Virginia didn’t like the sound of that. That Marco wasn’t going to fall in love. But that shouldn’t matter to her, she wasn’t after his heart, only his child. “You seem very successful, to be cursed.”
He turned into a parking lot and pulled into a space, but made no move to turn off the car or get out. “It’s not a curse like that.”
“What kind is it?”
“As I said, it’s one that involves women.”
“From where I’m sitting, you seem to do okay with women.”
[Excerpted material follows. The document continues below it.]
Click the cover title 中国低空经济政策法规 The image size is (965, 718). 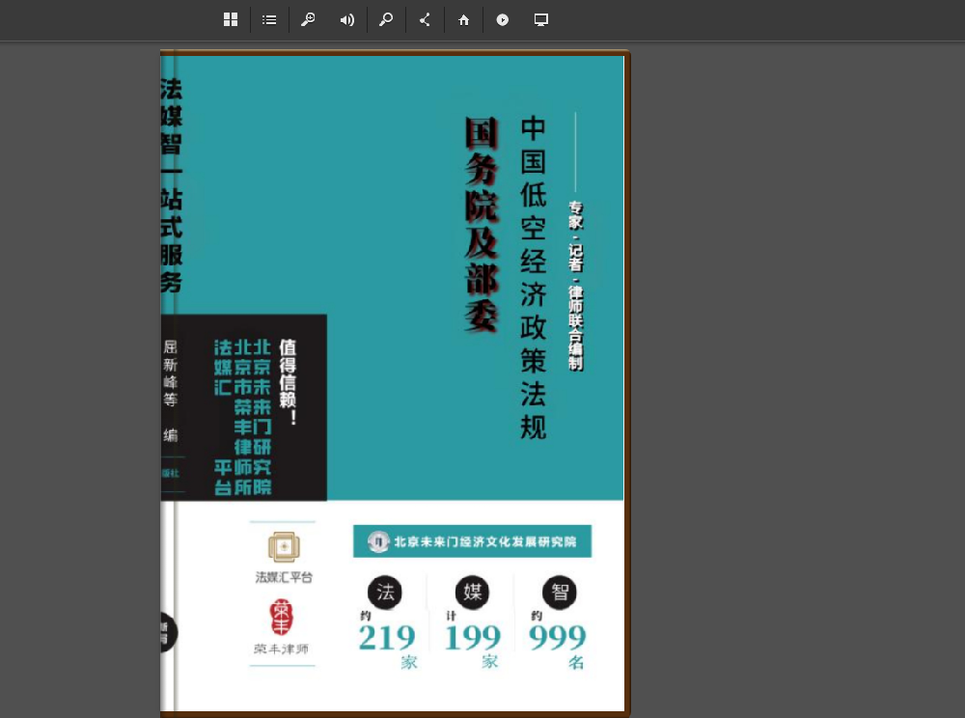(534, 278)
“I do. But I never fall for a woman.”
“So, do you want to fall in love?” she asked. She wondered if he was lonely like she was at times. It didn’t matter how full his life was. Because of her grandmother, he could only be lucky in business or in love. Never both. And since he’d chosen business, that meant a lonely life.
“No,” he said with a smile. “I’m still young and have my life ahead of me.”
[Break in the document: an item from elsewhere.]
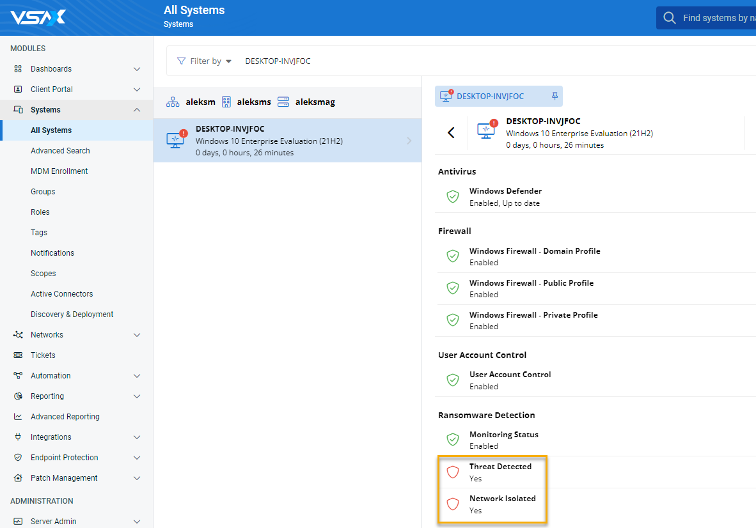
Task: Go to Discovery & Deployment
Action: 72,314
“Indeed. What about racing? Are you going to retire?”
“Not for another few years,” he said, turning off the ignition and looking at her.
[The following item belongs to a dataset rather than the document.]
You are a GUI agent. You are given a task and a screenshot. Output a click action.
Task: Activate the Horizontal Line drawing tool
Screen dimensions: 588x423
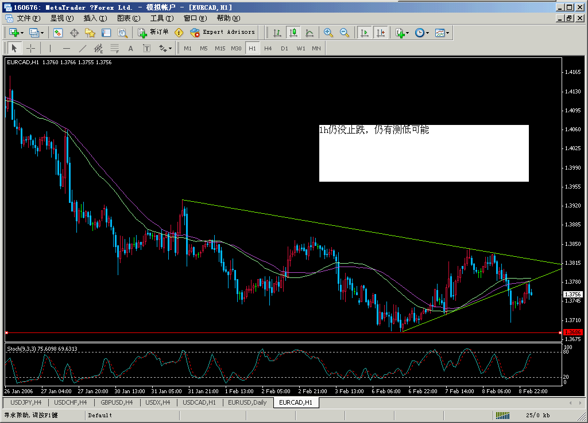66,48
The smell of his aftershave and the leather of the seats overwhelmed her, and she was very aware of the fact that she’d made small talk to cover her nervousness about being alone with Marco again.
This was something she hadn’t planned for. Being with Marco again wasn’t going to be easy, because each time she was with him she didn’t want to leave. But more than that, she realized that he wanted answers from her, and she was going to have to keep on her toes to stay one step ahead of him.
Marco led the way upstairs to his apartment. He hated staying in hotels, and since Moretti Motors always had a driver in F1, over the years the company had bought residences in all of the major cities where the races were held.
He was trying to be genial and laid-back, though he really wanted answers. But after that one passionate outburst he’d had back at the track, he knew he needed to rein himself in.
He didn’t want Virginia to realize how much she’d gotten to him. And she had. Until he’d seen her again, he hadn’t realized that he’d been searching for her in every crowd—that he’d been waiting for her at each race. And that each win and each loss was marked by the fact that she wasn’t there.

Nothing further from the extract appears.